9 Responses to “substance and shadow”  

  1. 1 g-rock

    “At what point do you get to have no more conscience of sins? ”

    when you realize that you are truly free…

    when you learn to just get out and dance, and not stand around staring at your feet…

    religion wants you to focus on YOUR efforts, morality, etc… all in the name of “pleasing God”…

    God wants you to focus on Him… everything else will come as an afterthought…

  2. 2 beef

    You will never see the things of God until you get above the fog of this earth. If you come down into the self-life, then it is frustration. If you touch the world’s life it is frustration, and you will never see the things of God until you get above this world in spirit. When in the Spirit, you are on a great, high mountain, and then you see something. You are separated from the world. Don’t climb back down the mountain to the world, there is no glory there.

  3. 3 Glen Galaxy

    Ah yes this is true..! But look at that little “once purged” part in the verse quoted above. What does that say to you & me?

  4. 4 beef

    lol, my bad bro :) sometimes it just jumps out.

  5. 5 Glen Galaxy

    The “once purged” is the turning point of all history. At the point where the blood of Jesus was shed and the new covenant was established, every single man alive was welcomed into a life where there is no conscience of sin. So, as a worshiper in the new covenant, you are purged once. And then you have no conscience of sin. That’s radically different from a system where you’re in the process of reconciliation.

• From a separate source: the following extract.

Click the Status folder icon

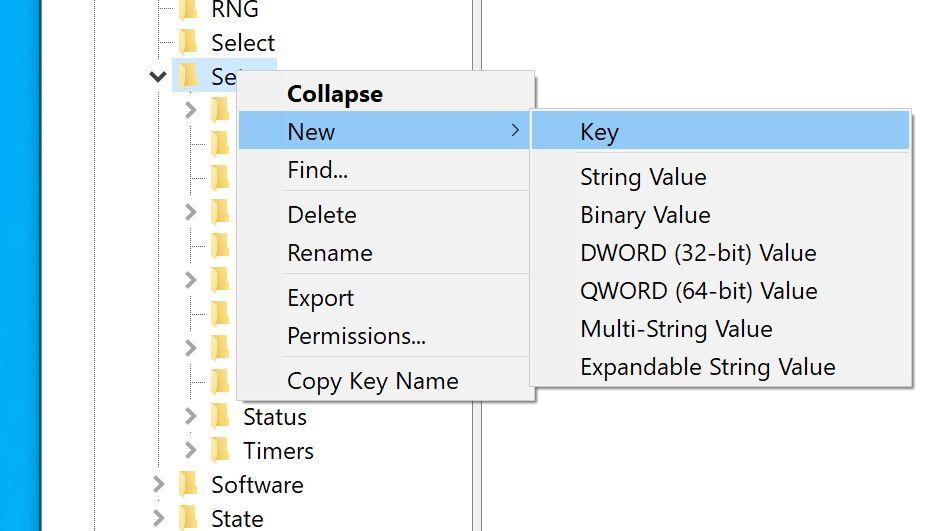(220, 417)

    What does it really mean to have no conscience of sin?

  6. 6 pamelah walker

    So does this mean that, once purged, remaining in this new life (a place of a conscience free of sin), you keep yourself with the ability that GOD has given? (Romans 6, 8; 1 Jn. 5:18 and Jude 20)

  7. 7 pamelah walker

    The message I hear is all about this, and I am partly trying to put together the pieces…thanks!

  8. 8 Glen Galaxy

    All of those are amazing passages on being born of God and “keeping yourself.” Our consciences are to be sanctuaries. Our bodies are the temple of God where the Holy Ghost dwells.

    There is incredible discernment available in God by which we come to understand the difference between what is in the world and what is in us. Fleshly lusts are part of the world system, but they do not belong in our lives. If at any point our consciences become defiled in any way…there is a quick and powerful solution!

  9. 9 Glen Galaxy

    We have the opportunity to be incredibly honest with ourselves here. If our prayers of confession function the same way the old testament ritual sacrifices did, it’s time the word get out on how whoppingly different the new covenant is.

    We don’t need to live getting by from temporary cover-up to temporary cover-up. The fact that we are once purged and by that given no conscience of sin is as cataclysmically new as the resurrection itself. I have about 50 verses I’d like to start listing, but it’s almost better to just leave it at this:

    *Start asking Father to reveal to you exactly what living with no conscience of sin really means..* That’s a prayer he’s so ready to invade with life-changing answers.